Gospel First Nation is a collection that hugs together traditional gospel songs with ones Prince's dad wrote, as well as songs Prince has written himself. "When Jesus Needs an Angel," a country-gospel song about a young family reeling after their mother has died, is one Prince wrote when he was a teenager, inspired by the death of a beloved community member in Peguis. Prince wrote it for his father.
"You could find [First Nations recording artists'] CDs in gas stations along the highway leading up to Northern Manitoba," explains Prince. "I wanted my dad's records to have some original music. And I wrote the song at 14. It's when it really came clear that songs are gifts. It felt like it was given to me in the middle of the night. I woke my parents up and we rejoiced and he ended up recording it for his third and final album."
"This one I Know," the penultimate track, is one Prince's father wrote for his final album, a piano-based family favourite that Prince wanted to share with his fans. The title track, written by Prince, represents a special place for Prince in Fisher Bay, Man., that overlooks Lake Winnipeg where, as he sings, "the highway feels like salvation." It's the beating heart of the album.
"I speak about Gospel First Nation, [and] it really depends on the life you're living, what kind of place it is," says Prince. "It's a holy pulpit with water for some, to ponder life's deepest meanings. But also it's a place for some to escape and drink their beer and do drugs and have affairs in cars. And the opening lyrics kind of paint a contrasting picture of what it looks like there. And I wanted to detail that there is a very real, troubled side to these reserves, and that's the parts of the reserve that are dealing and recovering with the generational effects of alcoholism, substance abuse, sexual abuse. You know, there's a darker side, it's not a perfect nation of praise and worship; it's real life."
The album also includes covers from beloved singers of Prince's childhood, with one in particular that stands out today: "All His Children," recorded and released in 1972 by the late country star Charley Pride, who died of COVID-19 on Dec. 12. Prince learned of Pride's death just a few hours before taking the stage in Winnipeg for a live stream performance that same day. He remembered the barrier-breaking Black country legend, whom Prince and his father were able to catch at the Winnipeg arena years ago, by performing this beautiful tribute.
Gospel First Nation is the coming together of Prince's many parts, all under one project.

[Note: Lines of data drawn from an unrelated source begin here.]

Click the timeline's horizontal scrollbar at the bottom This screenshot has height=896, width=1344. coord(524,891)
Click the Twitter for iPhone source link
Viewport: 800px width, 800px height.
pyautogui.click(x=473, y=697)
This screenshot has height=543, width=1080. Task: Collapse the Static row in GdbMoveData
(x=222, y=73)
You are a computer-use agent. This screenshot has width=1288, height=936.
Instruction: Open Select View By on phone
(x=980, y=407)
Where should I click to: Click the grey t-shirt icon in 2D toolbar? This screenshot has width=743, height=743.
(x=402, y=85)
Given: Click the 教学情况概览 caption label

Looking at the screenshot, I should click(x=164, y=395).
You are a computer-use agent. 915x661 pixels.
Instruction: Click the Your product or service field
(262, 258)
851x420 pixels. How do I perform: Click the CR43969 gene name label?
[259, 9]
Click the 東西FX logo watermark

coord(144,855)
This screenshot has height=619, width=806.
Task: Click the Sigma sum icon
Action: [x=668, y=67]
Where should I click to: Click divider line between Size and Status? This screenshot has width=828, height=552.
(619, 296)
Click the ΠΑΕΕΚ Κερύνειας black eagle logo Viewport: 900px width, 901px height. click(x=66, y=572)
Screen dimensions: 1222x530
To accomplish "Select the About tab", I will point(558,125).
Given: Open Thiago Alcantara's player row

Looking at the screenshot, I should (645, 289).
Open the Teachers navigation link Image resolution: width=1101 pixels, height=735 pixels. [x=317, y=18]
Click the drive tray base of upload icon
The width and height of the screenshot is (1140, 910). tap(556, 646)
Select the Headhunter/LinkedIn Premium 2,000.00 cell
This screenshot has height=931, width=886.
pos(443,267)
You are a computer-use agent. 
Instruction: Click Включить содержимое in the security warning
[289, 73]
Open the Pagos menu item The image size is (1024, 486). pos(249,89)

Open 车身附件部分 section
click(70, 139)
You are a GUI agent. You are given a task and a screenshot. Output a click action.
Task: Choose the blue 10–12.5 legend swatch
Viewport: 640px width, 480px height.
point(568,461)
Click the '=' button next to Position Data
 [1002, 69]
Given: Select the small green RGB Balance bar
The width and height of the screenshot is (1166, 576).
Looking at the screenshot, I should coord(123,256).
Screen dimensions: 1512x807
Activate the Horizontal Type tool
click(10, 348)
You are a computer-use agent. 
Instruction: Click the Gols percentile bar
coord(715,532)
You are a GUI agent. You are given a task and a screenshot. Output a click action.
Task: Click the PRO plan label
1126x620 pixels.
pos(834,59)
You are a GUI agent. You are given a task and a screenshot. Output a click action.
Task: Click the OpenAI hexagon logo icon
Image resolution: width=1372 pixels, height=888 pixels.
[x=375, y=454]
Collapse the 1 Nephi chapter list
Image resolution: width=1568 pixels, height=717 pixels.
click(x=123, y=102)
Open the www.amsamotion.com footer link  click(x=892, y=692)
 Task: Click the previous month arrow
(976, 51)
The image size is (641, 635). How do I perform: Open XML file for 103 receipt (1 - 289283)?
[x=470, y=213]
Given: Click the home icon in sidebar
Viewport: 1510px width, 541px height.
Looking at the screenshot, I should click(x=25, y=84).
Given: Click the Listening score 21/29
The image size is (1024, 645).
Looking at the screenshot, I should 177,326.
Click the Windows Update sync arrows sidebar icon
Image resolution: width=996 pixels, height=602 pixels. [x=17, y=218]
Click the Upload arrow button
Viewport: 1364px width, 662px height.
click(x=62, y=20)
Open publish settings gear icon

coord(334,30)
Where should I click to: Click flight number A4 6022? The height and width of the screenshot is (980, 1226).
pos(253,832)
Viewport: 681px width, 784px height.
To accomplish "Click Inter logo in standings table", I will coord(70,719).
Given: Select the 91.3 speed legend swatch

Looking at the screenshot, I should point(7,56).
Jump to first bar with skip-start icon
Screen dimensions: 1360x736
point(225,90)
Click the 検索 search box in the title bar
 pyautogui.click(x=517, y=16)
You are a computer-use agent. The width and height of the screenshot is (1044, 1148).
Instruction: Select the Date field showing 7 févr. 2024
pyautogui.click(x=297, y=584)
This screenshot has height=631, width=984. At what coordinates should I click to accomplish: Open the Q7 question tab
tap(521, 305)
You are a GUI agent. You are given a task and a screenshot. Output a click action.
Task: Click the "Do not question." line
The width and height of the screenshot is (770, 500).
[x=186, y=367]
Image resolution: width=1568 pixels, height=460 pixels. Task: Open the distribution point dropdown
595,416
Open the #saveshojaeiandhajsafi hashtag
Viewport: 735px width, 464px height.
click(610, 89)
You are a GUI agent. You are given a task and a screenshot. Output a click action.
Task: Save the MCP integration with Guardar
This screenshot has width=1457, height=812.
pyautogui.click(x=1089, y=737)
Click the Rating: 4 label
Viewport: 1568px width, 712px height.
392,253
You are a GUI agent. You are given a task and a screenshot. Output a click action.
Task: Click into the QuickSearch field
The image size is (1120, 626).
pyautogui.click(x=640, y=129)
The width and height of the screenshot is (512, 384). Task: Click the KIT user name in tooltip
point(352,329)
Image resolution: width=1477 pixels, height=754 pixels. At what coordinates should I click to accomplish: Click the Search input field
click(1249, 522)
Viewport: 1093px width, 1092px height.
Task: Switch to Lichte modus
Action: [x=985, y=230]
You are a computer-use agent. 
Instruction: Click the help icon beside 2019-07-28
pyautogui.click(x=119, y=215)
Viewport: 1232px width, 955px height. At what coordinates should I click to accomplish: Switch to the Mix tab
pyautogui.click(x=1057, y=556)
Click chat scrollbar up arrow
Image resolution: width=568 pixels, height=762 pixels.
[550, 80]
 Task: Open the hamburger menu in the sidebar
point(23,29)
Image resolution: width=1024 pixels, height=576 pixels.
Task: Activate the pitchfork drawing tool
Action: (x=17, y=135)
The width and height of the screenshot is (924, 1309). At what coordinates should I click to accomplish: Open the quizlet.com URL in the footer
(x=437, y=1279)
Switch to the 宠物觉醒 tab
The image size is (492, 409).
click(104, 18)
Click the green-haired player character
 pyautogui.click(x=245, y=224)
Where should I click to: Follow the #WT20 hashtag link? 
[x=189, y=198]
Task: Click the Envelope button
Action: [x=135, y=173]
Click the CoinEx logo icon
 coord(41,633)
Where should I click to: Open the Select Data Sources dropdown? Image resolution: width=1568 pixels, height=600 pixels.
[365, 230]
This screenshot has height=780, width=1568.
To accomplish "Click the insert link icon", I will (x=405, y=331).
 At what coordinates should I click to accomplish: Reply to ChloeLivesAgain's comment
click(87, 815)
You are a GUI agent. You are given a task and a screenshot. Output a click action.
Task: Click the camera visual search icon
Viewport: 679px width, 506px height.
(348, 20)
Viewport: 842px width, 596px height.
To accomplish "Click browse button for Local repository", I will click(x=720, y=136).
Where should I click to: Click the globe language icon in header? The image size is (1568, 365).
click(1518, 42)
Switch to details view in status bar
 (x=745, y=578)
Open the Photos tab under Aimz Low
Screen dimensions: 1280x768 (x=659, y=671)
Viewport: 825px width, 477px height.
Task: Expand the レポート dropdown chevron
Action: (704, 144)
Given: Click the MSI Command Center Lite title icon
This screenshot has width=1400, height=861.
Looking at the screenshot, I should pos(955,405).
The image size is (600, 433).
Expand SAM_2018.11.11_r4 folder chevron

It's an album he knows might be difficult for some, but one that brings him a peace he hopes to share with fans.
"I understand that it might be deemed I'm singing the song of the oppressor," says Prince. "And I'm encouraged by the fact that some of my friends and peers see the value in this message and have reinforced that it's the time to talk about it. I didn't want to wait five, six albums down the road. Why not now, when people are listening to me more than ever?... I didn't want to hold back this very personal, important side of myself. Because truthfully, I was a kid who didn't have all the information back then."
If you want to dive deeper into Prince's gospel side, you can tune into his soothing podcast Sunday Verse, where he digs into the stories behind his songs from the comfort of his home studio. Season 1 focuses on Reliever, while season 2 is about Gospel First Nation. As Prince points out, the definition of gospel is "the good news."
"I'm just ready to bring some good news, you know?"